The next step is to use Flux.@layer to make our struct behave like a Flux layer. In Flux < v0.15 this used to be important so that calling Flux.setup on a Join maps over the underlying trainable arrays on each path. Since Flux v0.15, this is no longer necessary, since now Functors.jl automatically traverses custom types. However, Flux.@layer is still recommended for pretty printing and other niceties.

Flux.@layer Join

Finally, we define the forward pass. For Join, this means applying each path in paths to each input array, then using combine to merge the results.

(m::Join)(xs::Tuple) = m.combine(map((f, x) -> f(x), m.paths, xs)...)
(m::Join)(xs...) = m(xs)

Lastly, we can test our new layer.

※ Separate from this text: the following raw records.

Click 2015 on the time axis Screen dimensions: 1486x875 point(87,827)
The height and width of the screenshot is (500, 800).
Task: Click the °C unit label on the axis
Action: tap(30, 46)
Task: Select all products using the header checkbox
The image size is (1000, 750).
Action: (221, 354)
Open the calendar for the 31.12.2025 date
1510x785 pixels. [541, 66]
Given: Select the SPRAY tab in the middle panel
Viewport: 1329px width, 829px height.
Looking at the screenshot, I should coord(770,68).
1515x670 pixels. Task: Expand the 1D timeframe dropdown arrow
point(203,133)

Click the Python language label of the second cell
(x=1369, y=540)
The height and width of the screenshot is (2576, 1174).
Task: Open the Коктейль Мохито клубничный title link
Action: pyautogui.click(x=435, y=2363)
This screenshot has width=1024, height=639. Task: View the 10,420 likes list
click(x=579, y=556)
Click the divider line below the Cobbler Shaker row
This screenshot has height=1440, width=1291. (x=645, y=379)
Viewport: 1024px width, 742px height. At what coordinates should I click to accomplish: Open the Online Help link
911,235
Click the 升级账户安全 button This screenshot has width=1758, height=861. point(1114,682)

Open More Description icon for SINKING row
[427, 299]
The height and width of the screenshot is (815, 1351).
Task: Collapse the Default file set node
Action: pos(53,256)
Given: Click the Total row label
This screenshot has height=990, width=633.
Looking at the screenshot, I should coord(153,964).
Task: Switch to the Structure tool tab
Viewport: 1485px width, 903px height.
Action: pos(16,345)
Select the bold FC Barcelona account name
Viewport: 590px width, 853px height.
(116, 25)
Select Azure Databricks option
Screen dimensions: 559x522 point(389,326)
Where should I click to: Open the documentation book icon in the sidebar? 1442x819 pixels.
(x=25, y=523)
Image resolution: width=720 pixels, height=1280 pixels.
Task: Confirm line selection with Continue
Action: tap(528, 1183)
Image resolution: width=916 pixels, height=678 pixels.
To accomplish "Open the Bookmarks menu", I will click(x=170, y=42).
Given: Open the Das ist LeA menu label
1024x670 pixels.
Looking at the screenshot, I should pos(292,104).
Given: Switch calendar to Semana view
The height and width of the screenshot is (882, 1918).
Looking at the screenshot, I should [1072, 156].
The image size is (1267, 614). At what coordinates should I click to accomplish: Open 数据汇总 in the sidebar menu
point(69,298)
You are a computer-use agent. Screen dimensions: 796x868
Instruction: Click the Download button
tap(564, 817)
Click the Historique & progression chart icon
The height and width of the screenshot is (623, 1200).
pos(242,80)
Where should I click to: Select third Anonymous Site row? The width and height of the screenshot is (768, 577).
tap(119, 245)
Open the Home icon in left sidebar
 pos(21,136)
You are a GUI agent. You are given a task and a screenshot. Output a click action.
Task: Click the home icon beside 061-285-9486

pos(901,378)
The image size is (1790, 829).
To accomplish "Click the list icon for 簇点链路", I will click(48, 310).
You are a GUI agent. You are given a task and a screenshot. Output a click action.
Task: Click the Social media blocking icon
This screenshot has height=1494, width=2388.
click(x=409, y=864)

Thanks to the proper abstractions in Julia, our layer works on GPU arrays out of the box!

model = Chain(
              Join(vcat,
                   Chain(Dense(1 => 5, relu), Dense(5 => 1)), # branch 1
                   Dense(1 => 2),                             # branch 2
                   Dense(1 => 1)                              # branch 3
                  ),
              Dense(4 => 1)
             ) |> gpu

xs = map(gpu, (rand(1), rand(1), rand(1)))

model(xs)
# returns a single float vector with one value
Note

This Join layer is available from the Fluxperimental.jl package.

Using Parallel

Flux already provides Parallel that can offer the same functionality. In this case, Join is going to just be syntactic sugar for Parallel.

Join(combine, paths) = Parallel(combine, paths)
Join(combine, paths...) = Join(combine, paths)

# use vararg/tuple version of Parallel forward pass
model = Chain(
              Join(vcat,
                   Chain(Dense(1 => 5, relu), Dense(5 => 1)),
                   Dense(1 => 2),
                   Dense(1 => 1)
                  ),
              Dense(4 => 1)
             ) |> gpu

xs = map(gpu, (rand(1), rand(1), rand(1)))

model(xs)
# returns a single float vector with one value

Multiple outputs: a custom Split layer

Our custom Split layer will accept a single input, then pass the input through a separate path to produce multiple outputs.

We start by following the same steps as the Join layer: define a struct, use Flux.@layer, and define the forward pass.

using Flux
using CUDA

# custom split layer
struct Split{T}
  paths::T
end

Split(paths...) = Split(paths)

Flux.@layer Split

(m::Split)(x::AbstractArray) = map(f -> f(x), m.paths)

Now we can test to see that our Split does indeed produce multiple outputs.

model = Chain(
              Dense(10 => 5),
              Split(Dense(5 => 1, tanh), Dense(5 => 3, tanh), Dense(5 => 2))
             ) |> gpu

model(gpu(rand(10)))
# returns a tuple with three float vectors

A custom loss function for the multiple outputs may look like this:

using Statistics

# assuming model returns the output of a Split
# x is a single input
# ys is a tuple of outputs
function loss(x, ys, model)
  # rms over all the mse
  ŷs = model(x)
  return sqrt(mean(Flux.mse(y, ŷ) for (y, ŷ) in zip(ys, ŷs)))
end
Note

This Split layer is available from the Fluxperimental.jl package.